** Aim of the task **
The range starts at the line containing "View details of CatServer-1.12.2 preset" and ends at the last line of the records below. Reproduce those lines exactly.

[Recorded data]
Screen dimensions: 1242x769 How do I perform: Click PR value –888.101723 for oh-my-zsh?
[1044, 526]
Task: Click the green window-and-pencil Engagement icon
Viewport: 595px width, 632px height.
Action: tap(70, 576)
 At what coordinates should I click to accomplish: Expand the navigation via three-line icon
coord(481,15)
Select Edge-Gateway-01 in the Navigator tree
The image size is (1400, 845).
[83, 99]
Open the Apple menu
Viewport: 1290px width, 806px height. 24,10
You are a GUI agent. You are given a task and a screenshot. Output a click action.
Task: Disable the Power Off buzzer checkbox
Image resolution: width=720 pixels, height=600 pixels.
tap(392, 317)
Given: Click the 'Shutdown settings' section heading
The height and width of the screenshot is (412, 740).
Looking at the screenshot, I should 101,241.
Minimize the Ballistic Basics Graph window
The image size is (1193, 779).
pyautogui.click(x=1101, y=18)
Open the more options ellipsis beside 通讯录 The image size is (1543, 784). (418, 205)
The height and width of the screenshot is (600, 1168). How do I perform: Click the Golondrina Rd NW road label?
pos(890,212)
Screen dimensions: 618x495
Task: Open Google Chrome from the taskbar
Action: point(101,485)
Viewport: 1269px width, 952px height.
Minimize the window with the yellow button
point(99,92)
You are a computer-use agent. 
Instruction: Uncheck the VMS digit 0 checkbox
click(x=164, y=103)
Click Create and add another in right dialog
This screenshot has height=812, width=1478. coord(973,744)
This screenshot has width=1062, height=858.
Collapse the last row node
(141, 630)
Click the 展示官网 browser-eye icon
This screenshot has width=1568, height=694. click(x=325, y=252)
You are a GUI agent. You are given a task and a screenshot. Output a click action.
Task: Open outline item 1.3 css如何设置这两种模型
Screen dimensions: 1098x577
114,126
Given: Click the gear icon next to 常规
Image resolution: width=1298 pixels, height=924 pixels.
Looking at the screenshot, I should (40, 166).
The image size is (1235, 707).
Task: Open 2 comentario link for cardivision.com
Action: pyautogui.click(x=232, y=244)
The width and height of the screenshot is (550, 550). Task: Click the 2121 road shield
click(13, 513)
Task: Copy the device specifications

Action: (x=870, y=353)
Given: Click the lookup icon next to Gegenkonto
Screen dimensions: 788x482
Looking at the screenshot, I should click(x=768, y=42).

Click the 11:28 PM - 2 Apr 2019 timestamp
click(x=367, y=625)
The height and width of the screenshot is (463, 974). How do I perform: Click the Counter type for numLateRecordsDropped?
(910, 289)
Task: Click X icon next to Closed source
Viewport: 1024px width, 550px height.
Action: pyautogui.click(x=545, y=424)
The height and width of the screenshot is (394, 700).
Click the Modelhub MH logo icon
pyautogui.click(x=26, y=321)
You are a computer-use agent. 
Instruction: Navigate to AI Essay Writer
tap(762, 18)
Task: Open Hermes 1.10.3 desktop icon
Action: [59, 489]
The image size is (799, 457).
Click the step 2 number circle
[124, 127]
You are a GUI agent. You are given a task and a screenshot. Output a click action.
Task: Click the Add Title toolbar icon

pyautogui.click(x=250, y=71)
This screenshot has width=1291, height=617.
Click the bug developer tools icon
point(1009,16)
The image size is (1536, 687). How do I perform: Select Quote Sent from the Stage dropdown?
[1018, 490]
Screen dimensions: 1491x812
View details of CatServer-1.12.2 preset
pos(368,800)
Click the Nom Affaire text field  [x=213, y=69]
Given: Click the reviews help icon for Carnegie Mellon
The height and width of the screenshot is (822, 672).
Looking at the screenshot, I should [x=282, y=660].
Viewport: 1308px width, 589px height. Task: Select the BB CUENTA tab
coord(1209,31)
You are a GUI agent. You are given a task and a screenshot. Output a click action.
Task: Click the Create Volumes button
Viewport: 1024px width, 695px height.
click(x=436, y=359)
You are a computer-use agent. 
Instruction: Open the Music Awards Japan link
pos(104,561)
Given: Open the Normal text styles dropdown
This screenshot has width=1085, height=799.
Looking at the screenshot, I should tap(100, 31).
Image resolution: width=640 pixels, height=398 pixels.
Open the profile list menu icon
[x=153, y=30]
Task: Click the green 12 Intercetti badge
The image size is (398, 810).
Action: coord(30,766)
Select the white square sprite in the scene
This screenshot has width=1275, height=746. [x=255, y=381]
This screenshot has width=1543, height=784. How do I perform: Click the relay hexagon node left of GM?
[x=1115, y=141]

** The answer **
View details of CatServer-1.12.2 preset
pos(368,800)
Click the Nom Affaire text field  [x=213, y=69]
Given: Click the reviews help icon for Carnegie Mellon
The height and width of the screenshot is (822, 672).
Looking at the screenshot, I should [x=282, y=660].
Viewport: 1308px width, 589px height. Task: Select the BB CUENTA tab
coord(1209,31)
You are a GUI agent. You are given a task and a screenshot. Output a click action.
Task: Click the Create Volumes button
Viewport: 1024px width, 695px height.
click(x=436, y=359)
You are a computer-use agent. 
Instruction: Open the Music Awards Japan link
pos(104,561)
Given: Open the Normal text styles dropdown
This screenshot has width=1085, height=799.
Looking at the screenshot, I should tap(100, 31).
Image resolution: width=640 pixels, height=398 pixels.
Open the profile list menu icon
[x=153, y=30]
Task: Click the green 12 Intercetti badge
The image size is (398, 810).
Action: coord(30,766)
Select the white square sprite in the scene
This screenshot has width=1275, height=746. [x=255, y=381]
This screenshot has width=1543, height=784. How do I perform: Click the relay hexagon node left of GM?
[x=1115, y=141]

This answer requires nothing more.